The warning was formulated yesterday by the Secretary of State for Employment, Joaquín Pérez Rey. Ultimately, the approach of a 4% increase depends on whether the CEOE is also added to the agreement. Otherwise, the increase will be higher, although no figures have been specified at the moment. The unions are demanding 5%.

“If we do not reach an agreement around 4%, if the employers do not agree, the Spanish Government will disassociate itself from this figure, and will look for a bipartite agreement that will no longer be able to stay at 4%. We are ready to make a more ambitious increase if the employer understands that it cannot support 4%”, said Pérez Rey, who justified the Executive’s move because “those who do not enter into an agreement, pay the consequences” .

In addition, the Secretary of State also stated that the indexation of contracts with public administrations is not considered, which is one of the essential conditions of the CEOE to join the consensus. It is a step that the Ministry of Finance has flatly refused, and this time, Treball also pointed out that employers “must do an exercise in pragmatism”, that the increase in the SMI is not a surprise , which already knew the intention to equate it with 60% of the average salary, so companies could already foresee what the increases would be.

The Spanish Government is in a hurry to decide, and wants to complete the decision process this week, so that the increase in the SMI can be applied retroactively from January 1.

The employer has started consultations with the sectors most affected by the increase in the SMI, not only those who work with the public sector, who will not see the demand to index contract prices satisfied, but also all the intensive ones in hand of work, and that, therefore, the salary tables in the lowest categories will be more affected.

The proposal made a few days ago by the Ministry of Labor was a 4% increase, which would mean going from the current 1,080 euros per month for 14 payments to 1,123. It is halfway between the approach of the employers, an increase of 3%, and that of the unions, of 5%.

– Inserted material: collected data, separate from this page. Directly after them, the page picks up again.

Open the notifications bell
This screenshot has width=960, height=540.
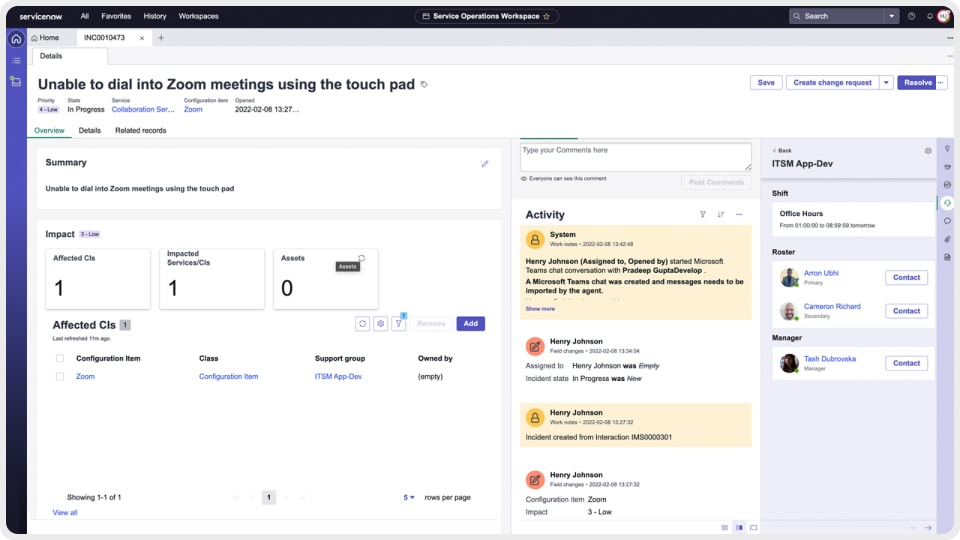(x=929, y=16)
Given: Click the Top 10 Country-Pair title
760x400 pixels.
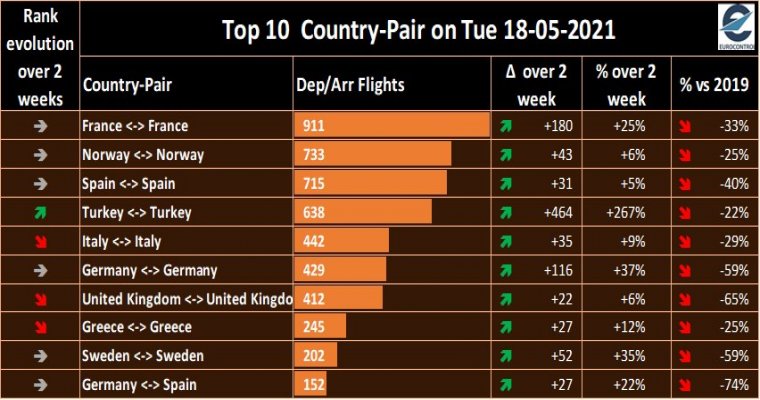Looking at the screenshot, I should point(419,30).
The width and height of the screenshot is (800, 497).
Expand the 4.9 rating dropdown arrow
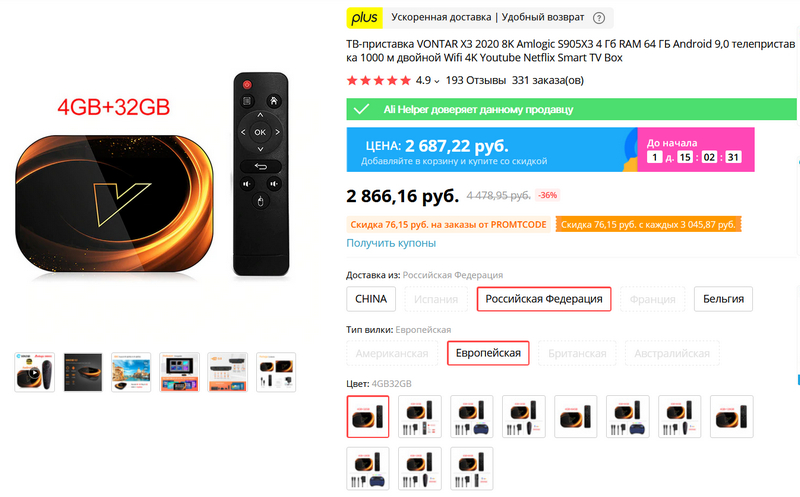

When they left the meeting, the two unions requested responsibility from the employer. “Ask the CEOE to take responsibility and emphasize social dialogue”, said Fernando Luján, vice general secretary of union policy of the UGT, while Mari Cruz Vicente, confederal secretary of union action of CC.OO., stated that “the will of the business organizations for the agreement is lacking. It would be important and then it would facilitate the negotiation of the agreements of the affected categories”.

The major obstacle to achieving consensus is the indexation of contracts with public administrations, an element that the CEOE considers vital in order not to have to assume wage increases without being able to transfer them to the final price. A request supported by the unions. Labor forwarded the request to the Treasury, which responded with a resounding no.

Another employers’ demand is to agree on bonuses of 20% in Social Security contributions for the rural sector. It is a point that the unions can accept, but, in return, they demand that it be accompanied by a commitment from the sector to comply with collective agreements and to progress in collective bargaining.